### WHAT TO DO
Would you print only the lines running from the one with "You are a computer-use" to the final line of the data below, word for word and without pictures?

Saved entries
####################

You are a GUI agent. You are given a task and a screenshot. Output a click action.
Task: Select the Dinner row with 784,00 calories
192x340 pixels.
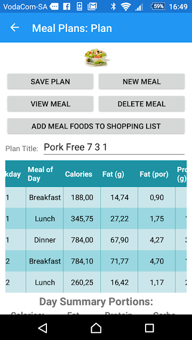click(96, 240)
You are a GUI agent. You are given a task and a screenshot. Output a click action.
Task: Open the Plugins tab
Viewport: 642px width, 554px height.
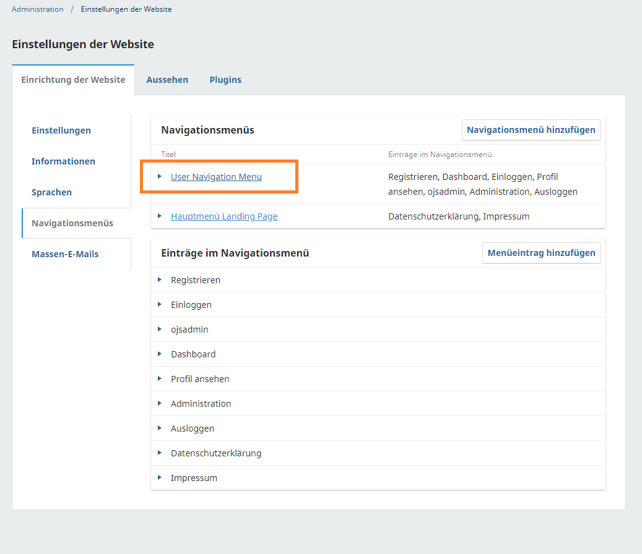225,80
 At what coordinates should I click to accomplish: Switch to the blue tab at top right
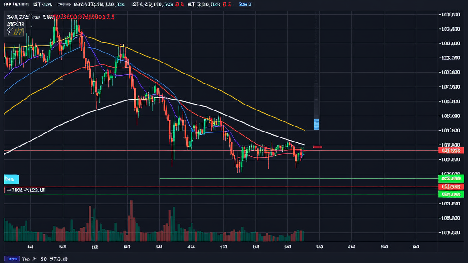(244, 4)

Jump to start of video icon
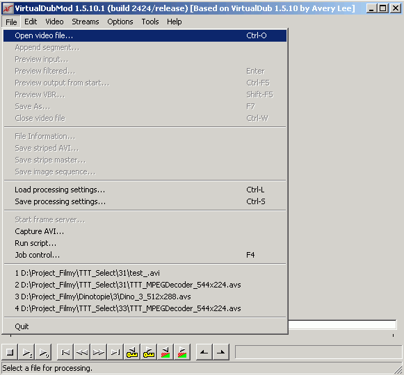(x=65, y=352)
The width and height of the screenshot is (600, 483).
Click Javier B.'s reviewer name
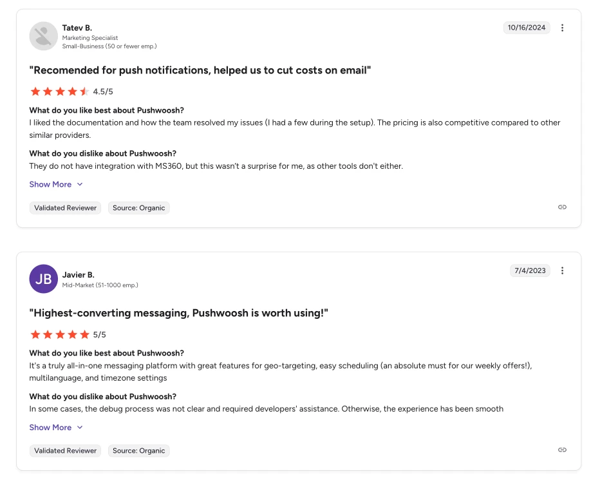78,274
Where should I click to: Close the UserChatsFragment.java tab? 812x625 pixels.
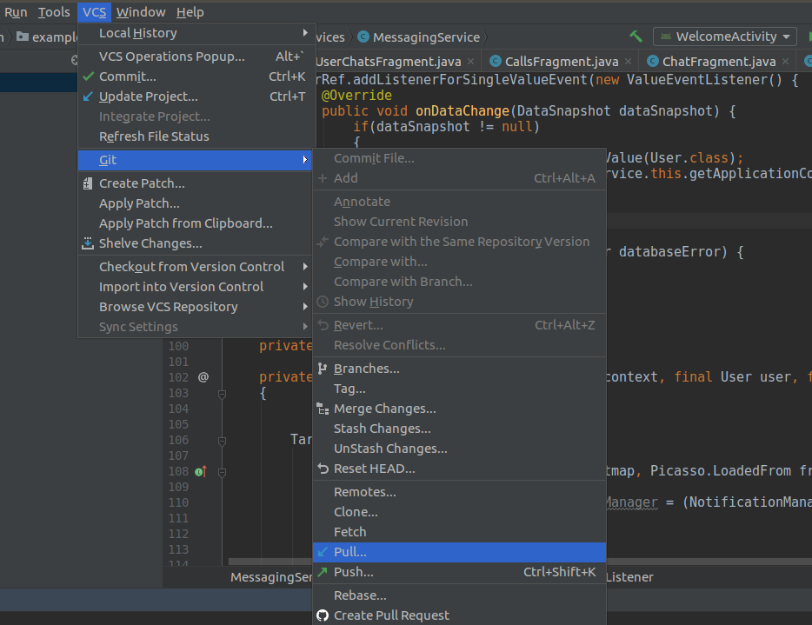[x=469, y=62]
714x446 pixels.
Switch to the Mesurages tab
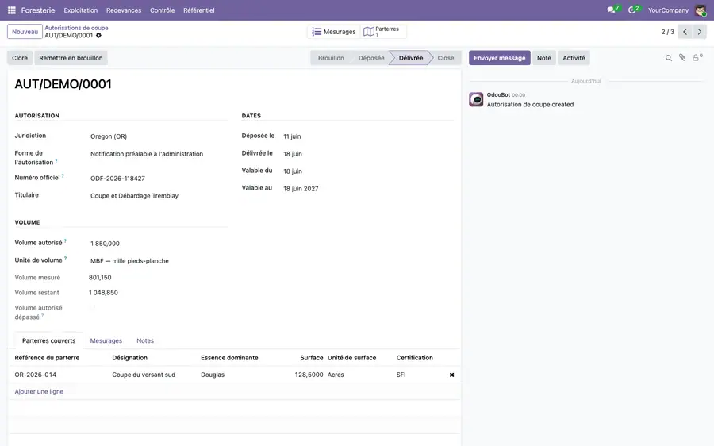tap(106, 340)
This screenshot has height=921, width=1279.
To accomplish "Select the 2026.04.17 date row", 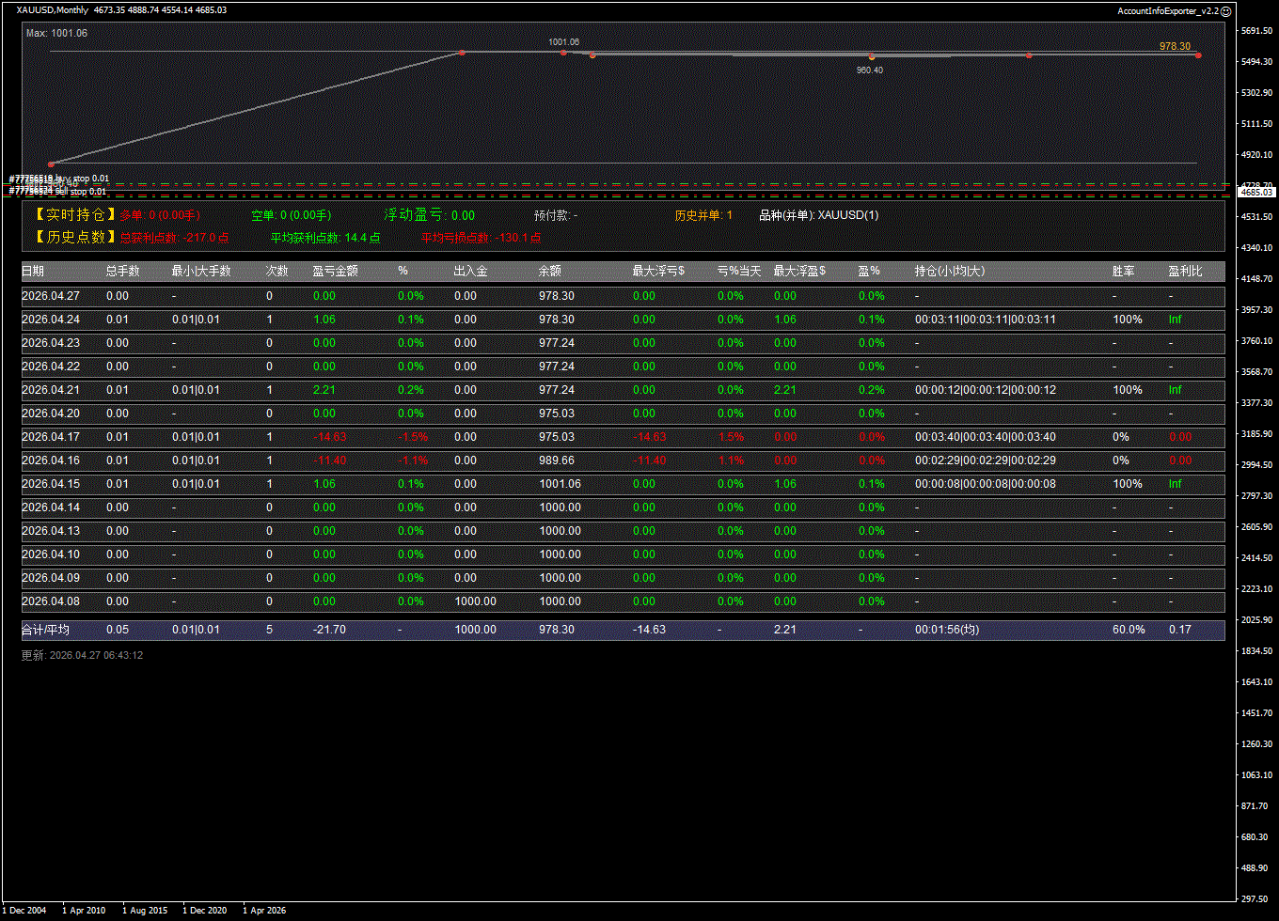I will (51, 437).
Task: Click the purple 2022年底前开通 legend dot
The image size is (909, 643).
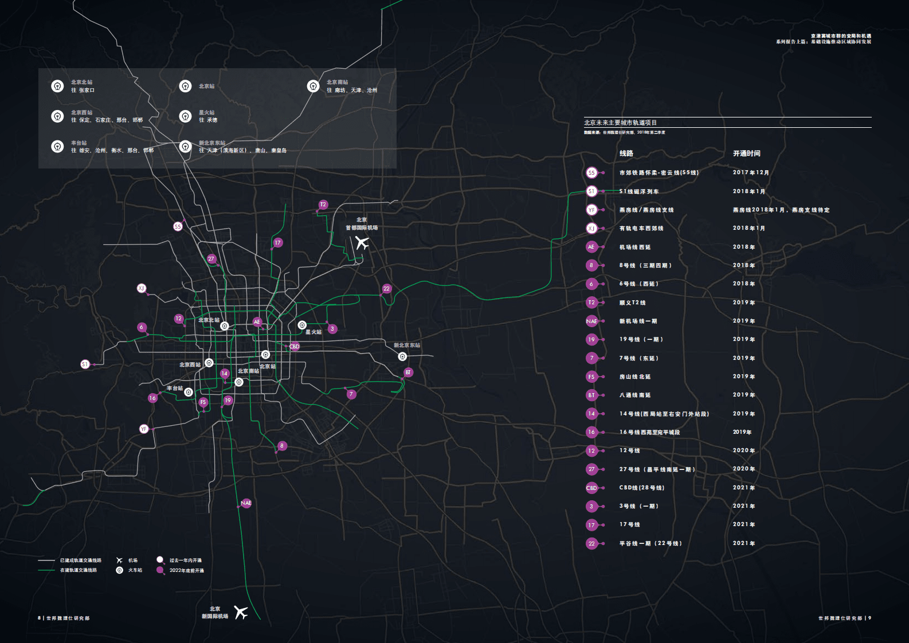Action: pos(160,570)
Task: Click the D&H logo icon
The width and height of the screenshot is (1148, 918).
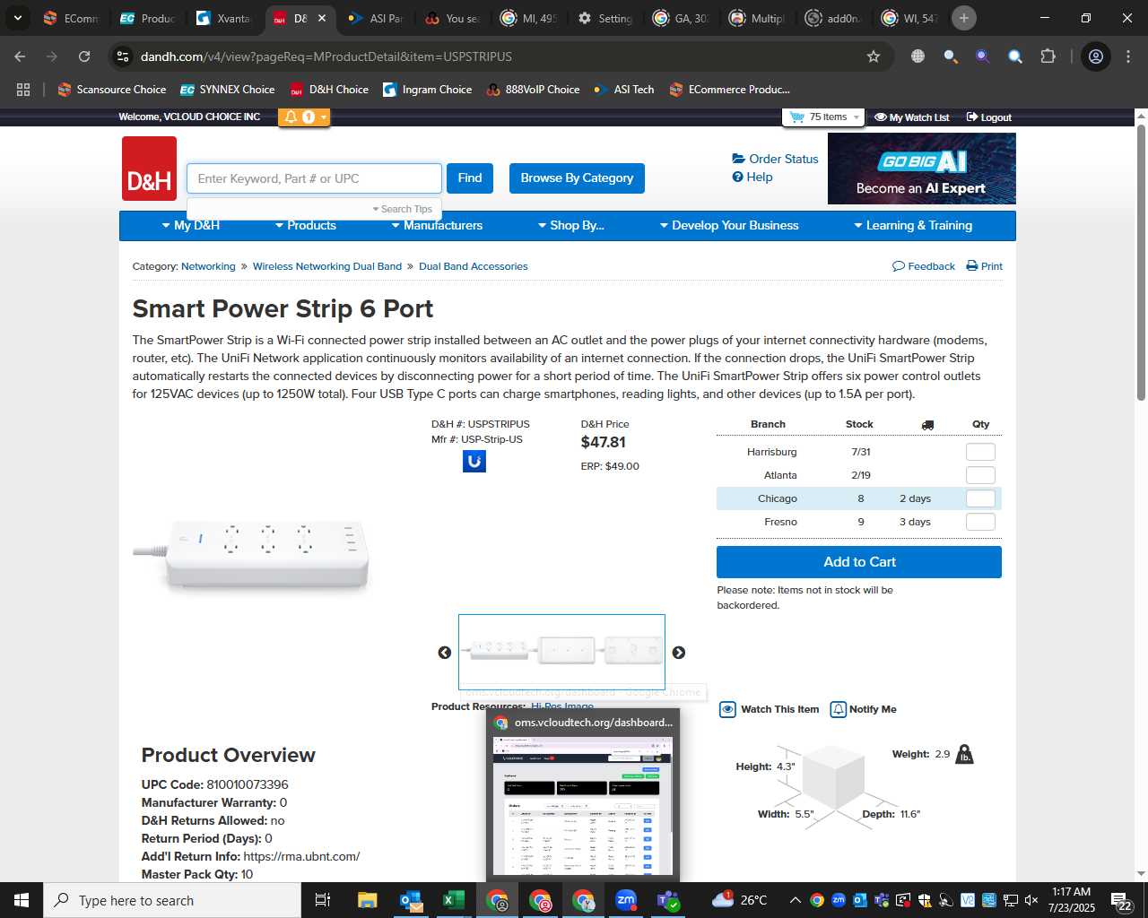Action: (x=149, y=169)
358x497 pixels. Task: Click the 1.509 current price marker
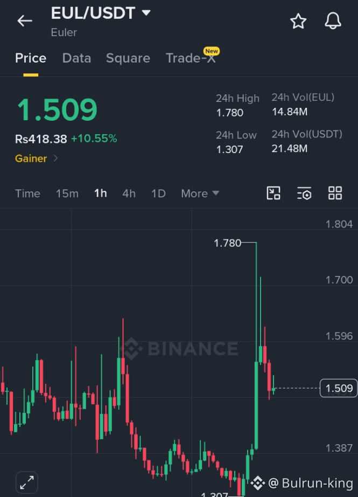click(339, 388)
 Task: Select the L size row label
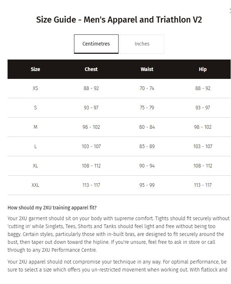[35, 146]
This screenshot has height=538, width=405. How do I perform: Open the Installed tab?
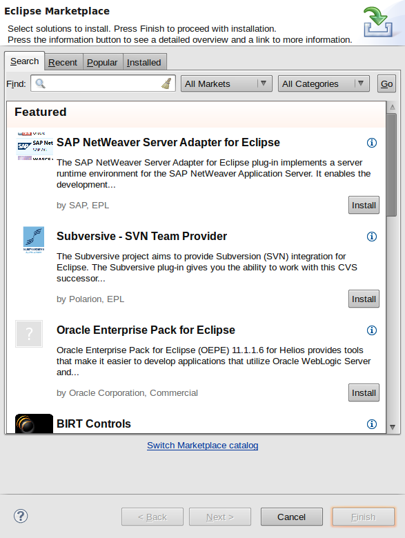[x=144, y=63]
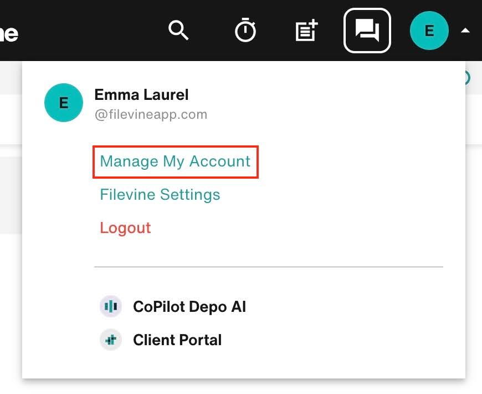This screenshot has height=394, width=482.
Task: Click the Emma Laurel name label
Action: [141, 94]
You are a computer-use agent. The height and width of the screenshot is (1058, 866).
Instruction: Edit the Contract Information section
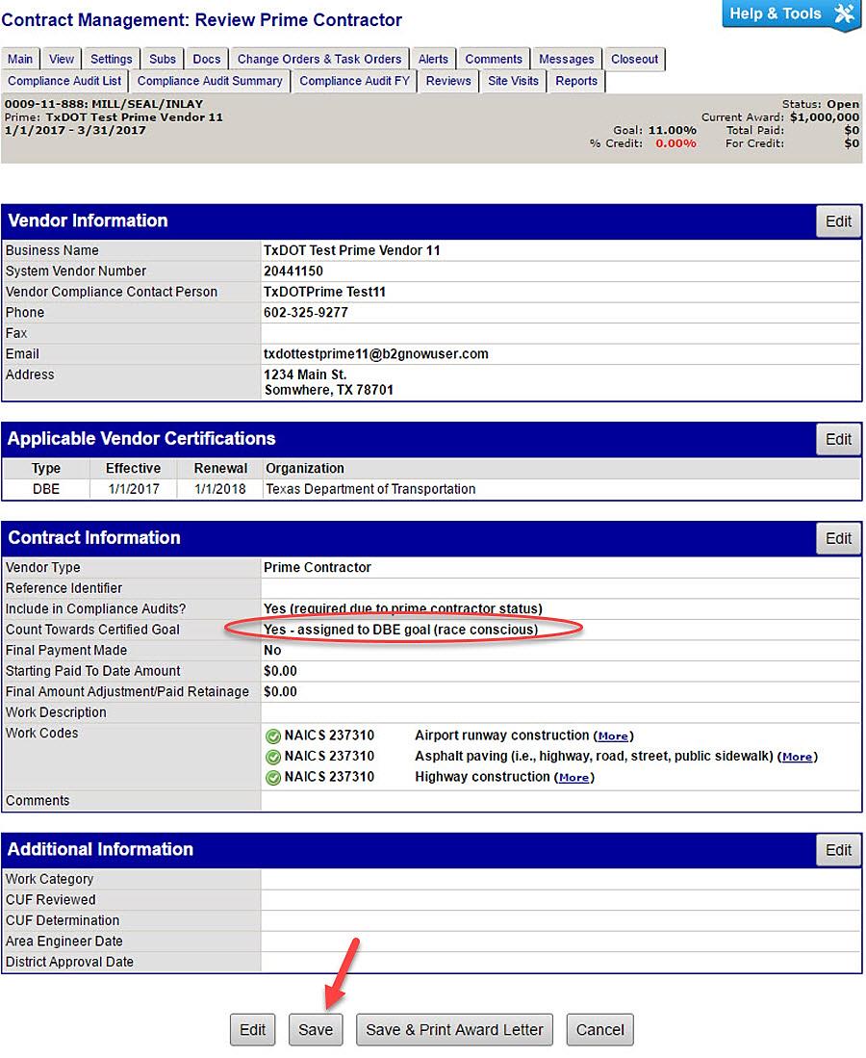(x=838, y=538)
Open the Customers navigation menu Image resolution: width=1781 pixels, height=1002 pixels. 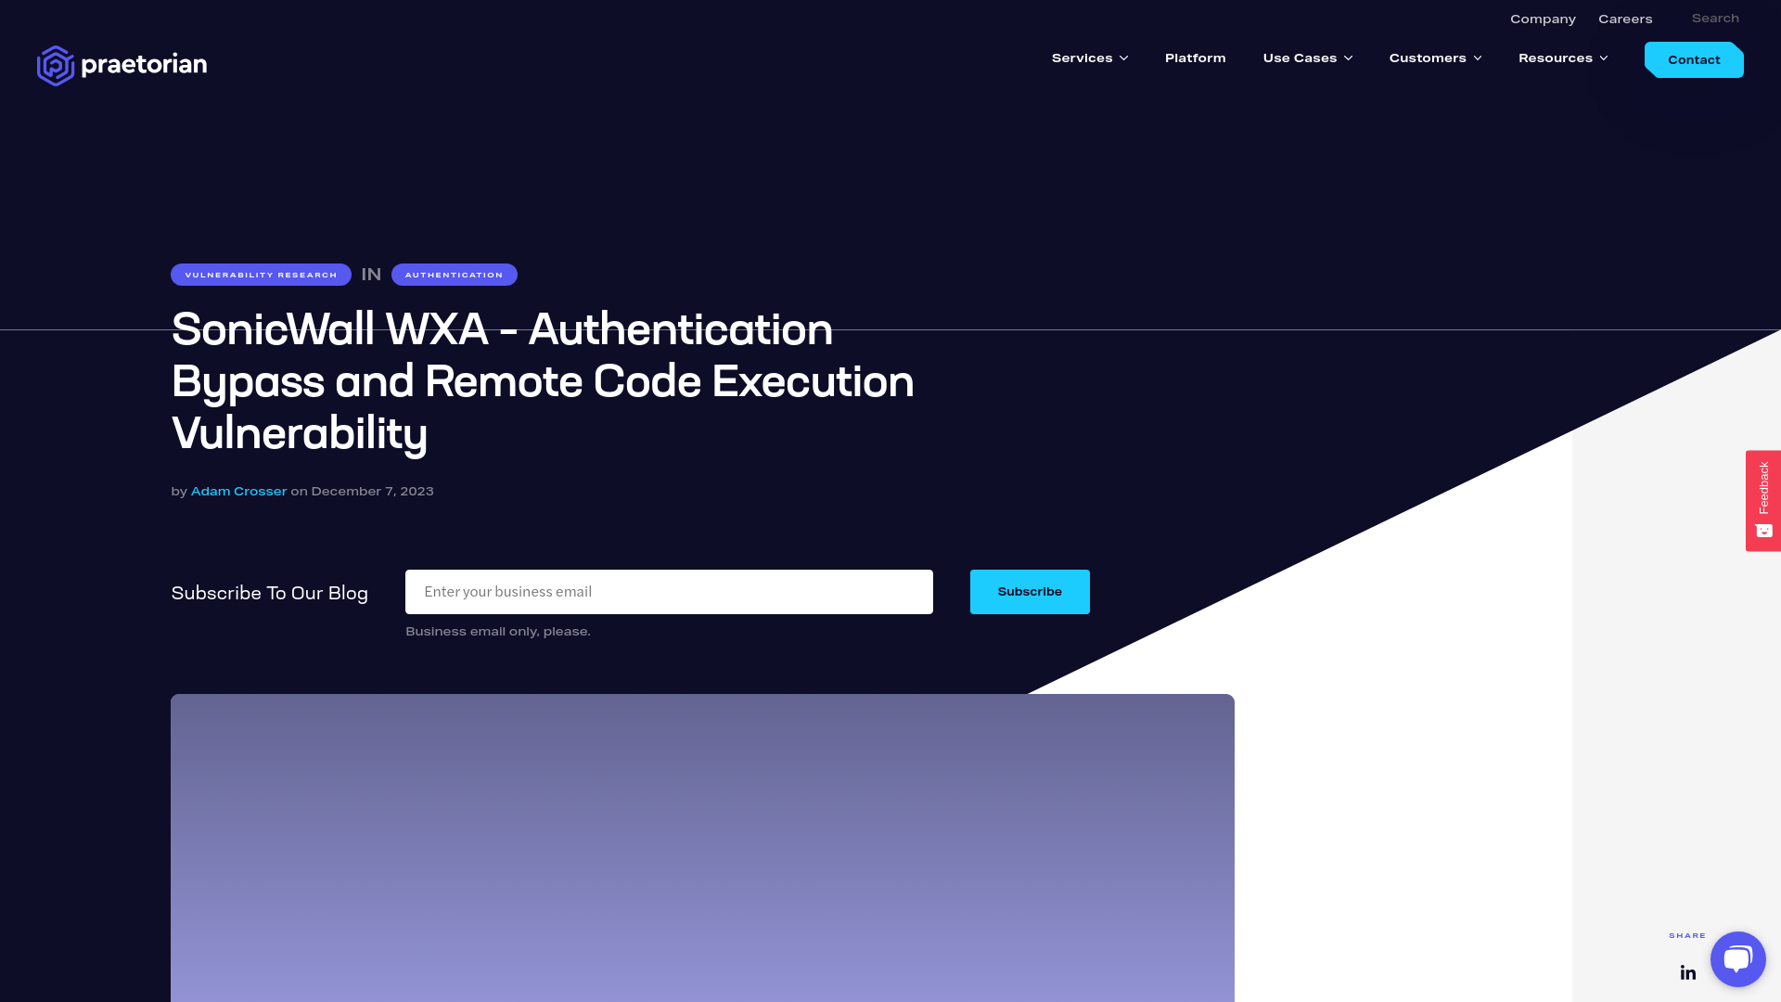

####################

### RESPONSE
You are a computer-use agent. The height and width of the screenshot is (1058, 866).
Instruction: Edit the Contract Information section
(x=838, y=538)
Open the Customers navigation menu Image resolution: width=1781 pixels, height=1002 pixels. 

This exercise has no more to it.